Test Drive: Apple Mac Pro Memory
In the first edition of this month''s Affordable HD enewsletter, we keep the focus on the Apple Mac Pro, specifically analyzing the optimal memory configurations for editing and encoding with Apple Final Cut Studio, Adobe Creative Suite 4, and Telestream Episode Engine. I looked at several scenarios.
First, I tested performance at 8GB, 12GB, and 24GB of memory to understand where the sweet spots might be for all involved applications. Then, to assist those trying to identify the optimal memory configuration for Mac Pros, I tested performance at 8GB and 12GB capacity, using different combinations of memory to achieve each total. Specifically, at 8GB, I compared the performance of two 4GB dual in-line memory modules (DIMMs) against four 2GB DIMMs, and at 12GB, I compared the performance of three 2GB DIMMs against the combination of two 2GB DIMMs and two 4GB DIMMs.
Why bother with these latter tests? Because the Mac Pro''s new Intel Nehalem chipset has a 3-channel integrated memory controller, which, at least in theory, makes the optimum memory configuration equal amounts of RAM in each of the first three DIMM slots. To be clear, as you can see in Figure 1, the Mac Pro''s memory tray, there are eight memory slots on a dual-CPU system (four on a single-CPU system). In the figure, there''s a DIMM in the first three slots on each side, while the fourth is empty.
Several websites have reported that performance can actually drop when you configure RAM outside this optimal configuration.
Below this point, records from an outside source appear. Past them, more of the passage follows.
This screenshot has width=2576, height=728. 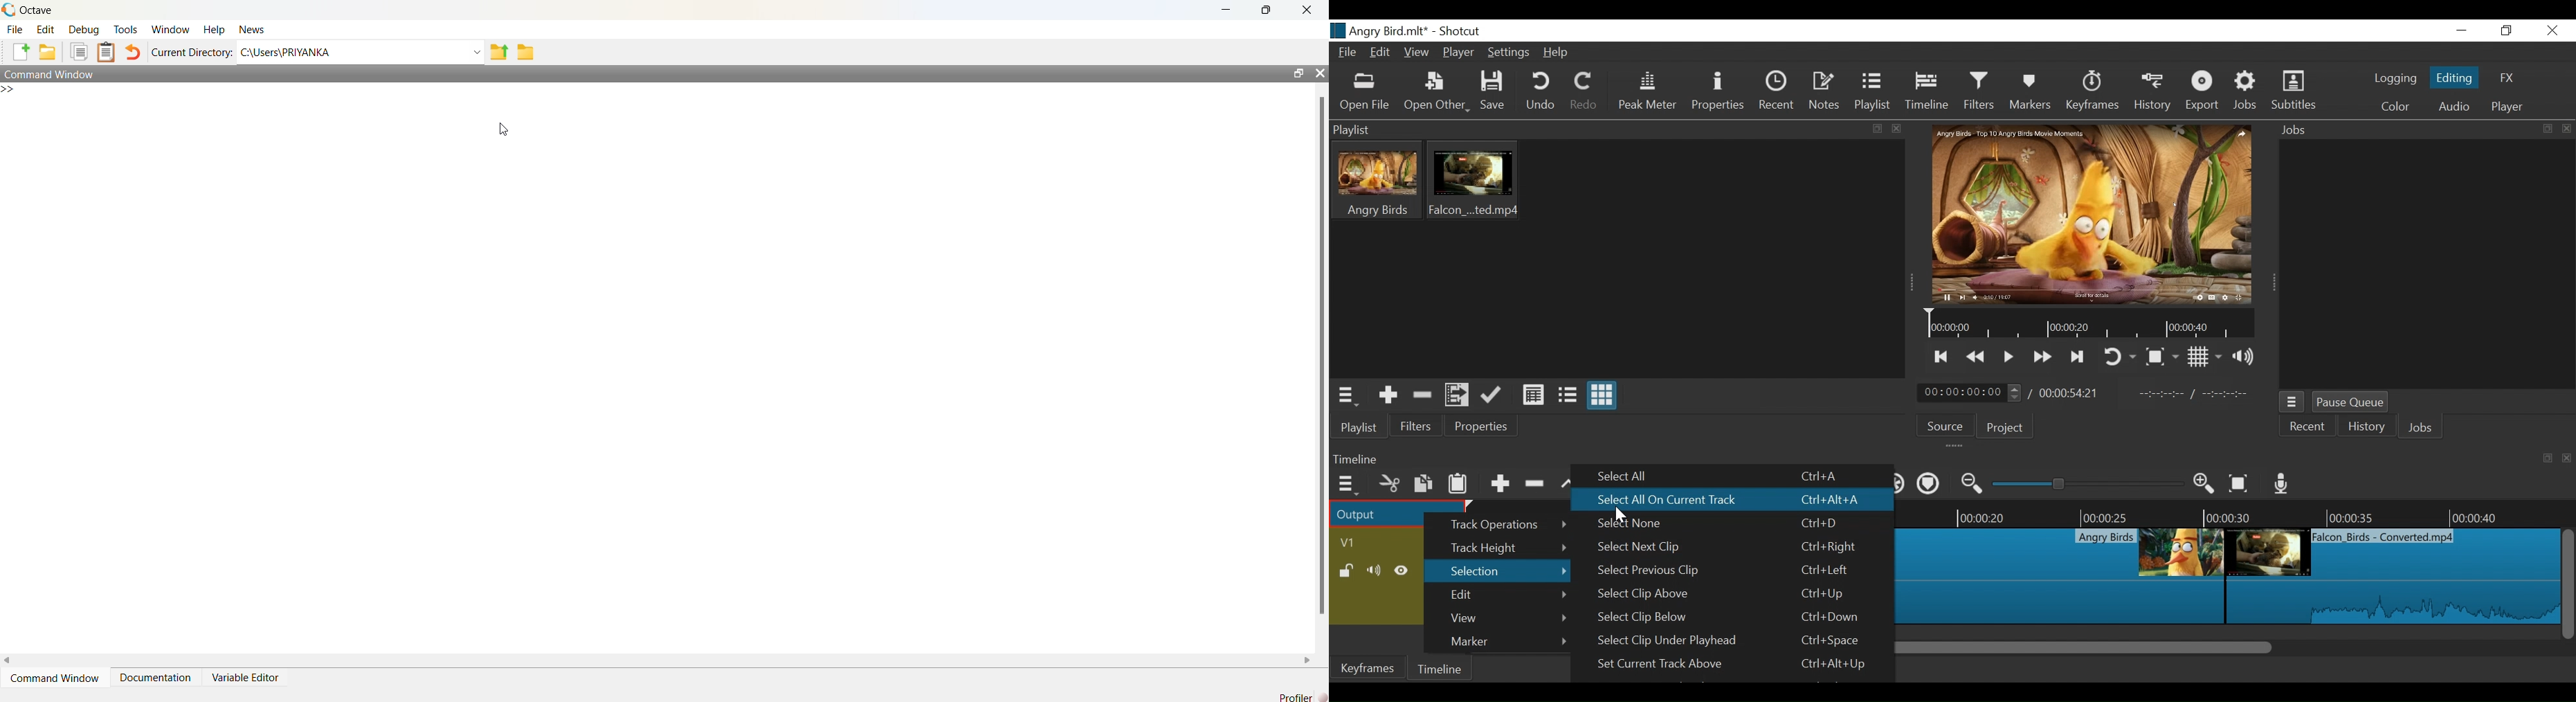 What do you see at coordinates (1353, 543) in the screenshot?
I see `Track Header` at bounding box center [1353, 543].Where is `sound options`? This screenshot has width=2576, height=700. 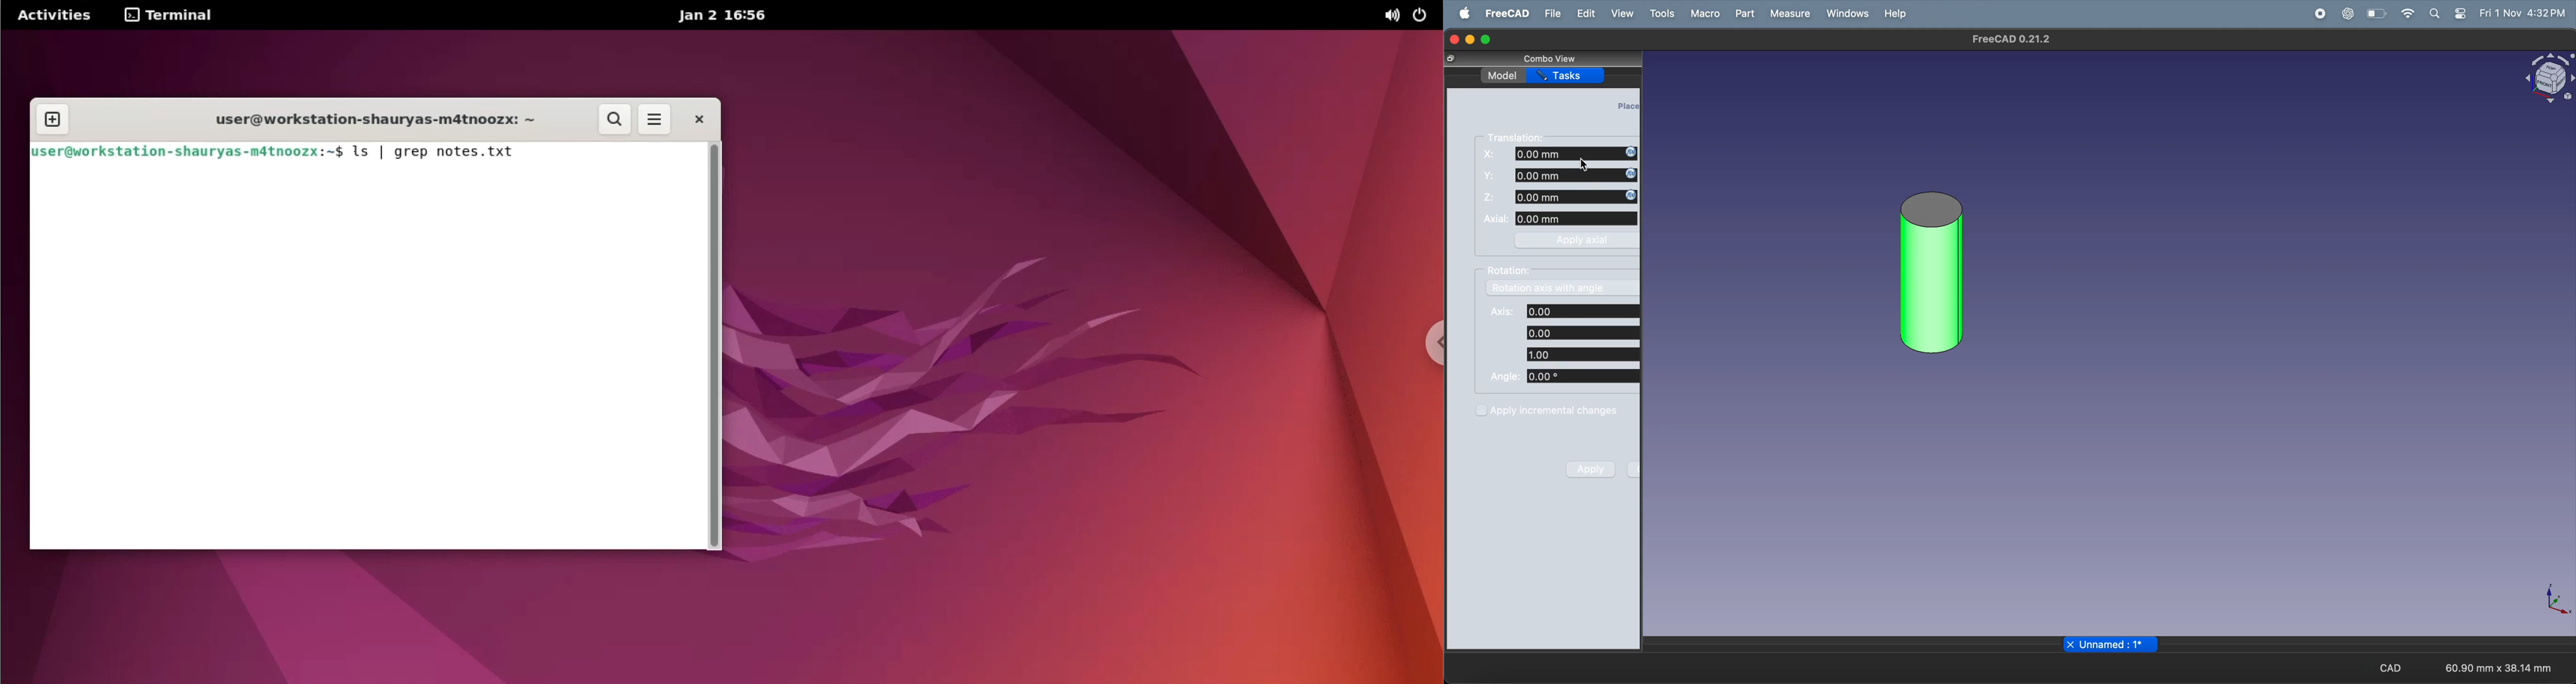 sound options is located at coordinates (1388, 16).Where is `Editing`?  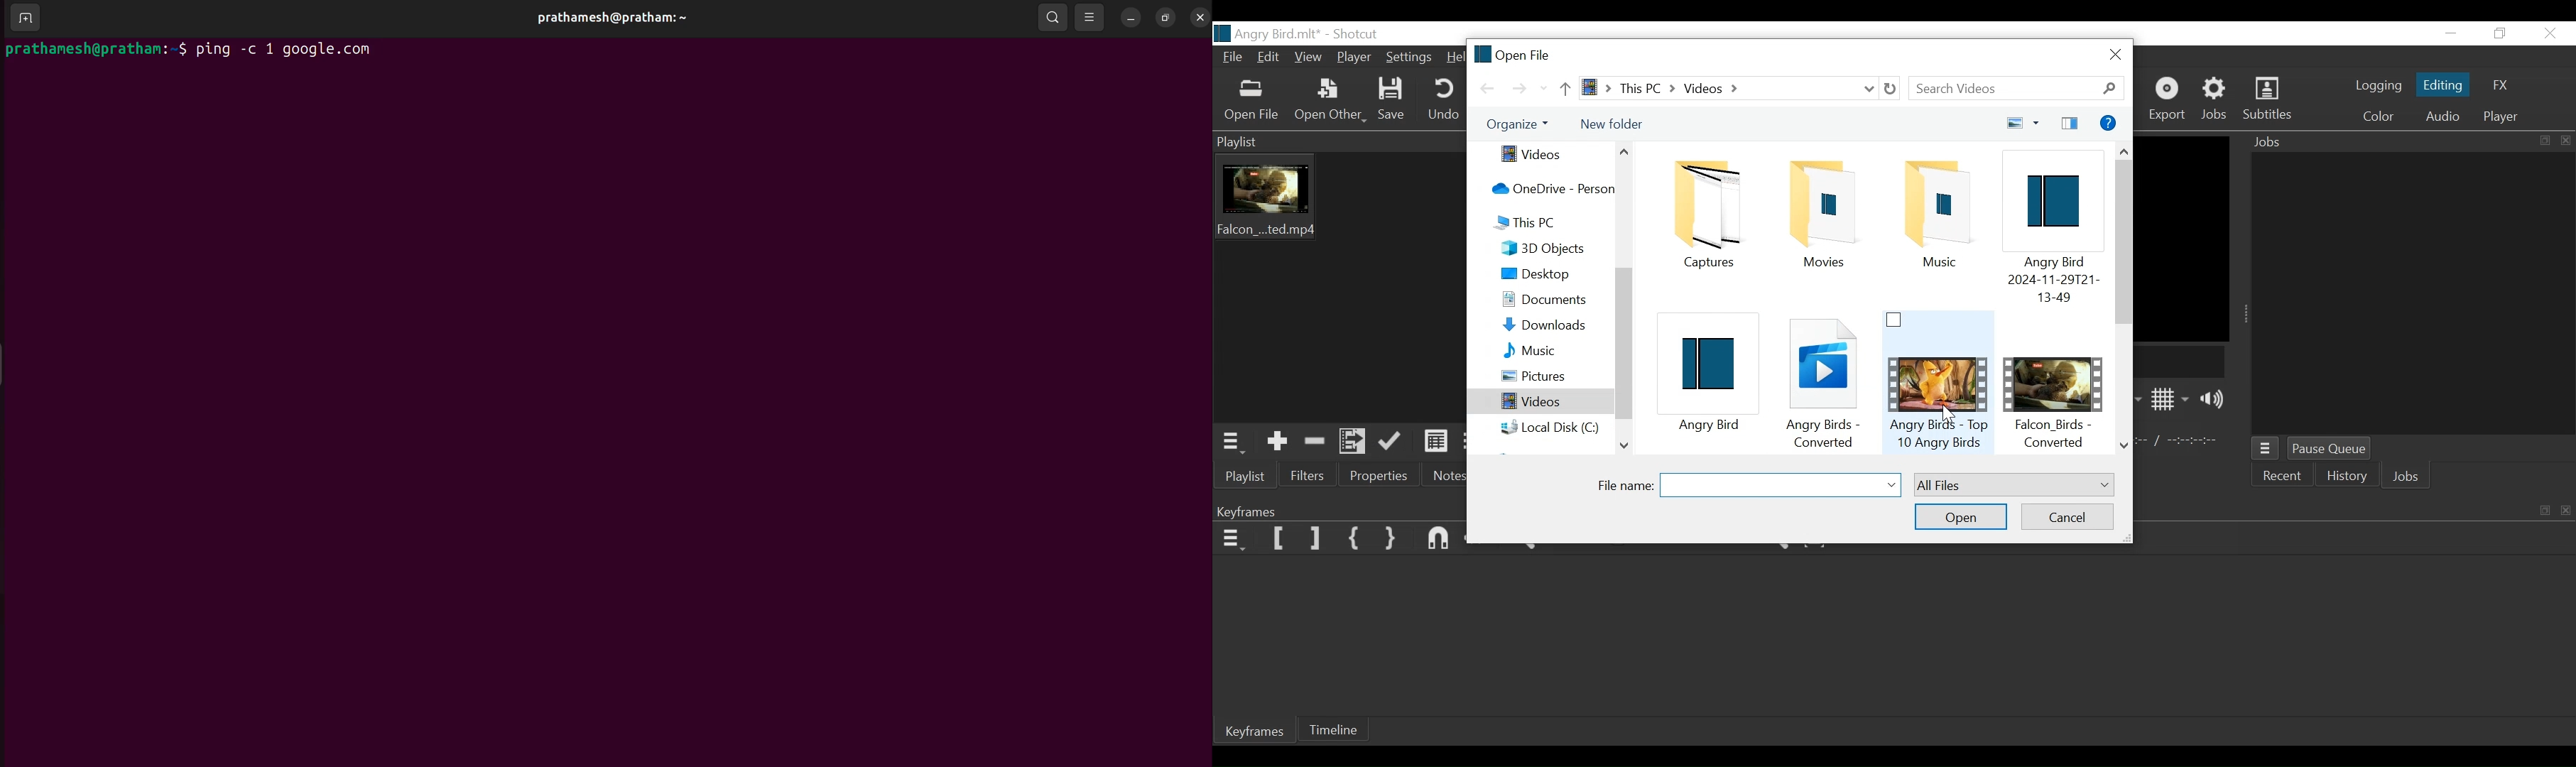 Editing is located at coordinates (2445, 85).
For example, Bare Feats reported that adding a fourth DIMM to the mix can actually slow performance by up to 33 percent. Why? In theory, because adding the fourth DIMM forces the CPU to split the memory bandwidth between the third and fourth DIMMs, which drops the effective throughput to those DIMMs by 50 percent.
That said, Bare Feats is clear that the test used to produce these results, the digLloydTools (DLT) stress test, is an artificial, worst-case test. It concludes: "DON'T PANIC: If you have memory installed in all eight slots of your eight-core Nehalem (or all four slots of a four-core Nehalem), it may not penalize your real-world application performance. The vast majority of real-world applications do not saturate the memory bandwidth."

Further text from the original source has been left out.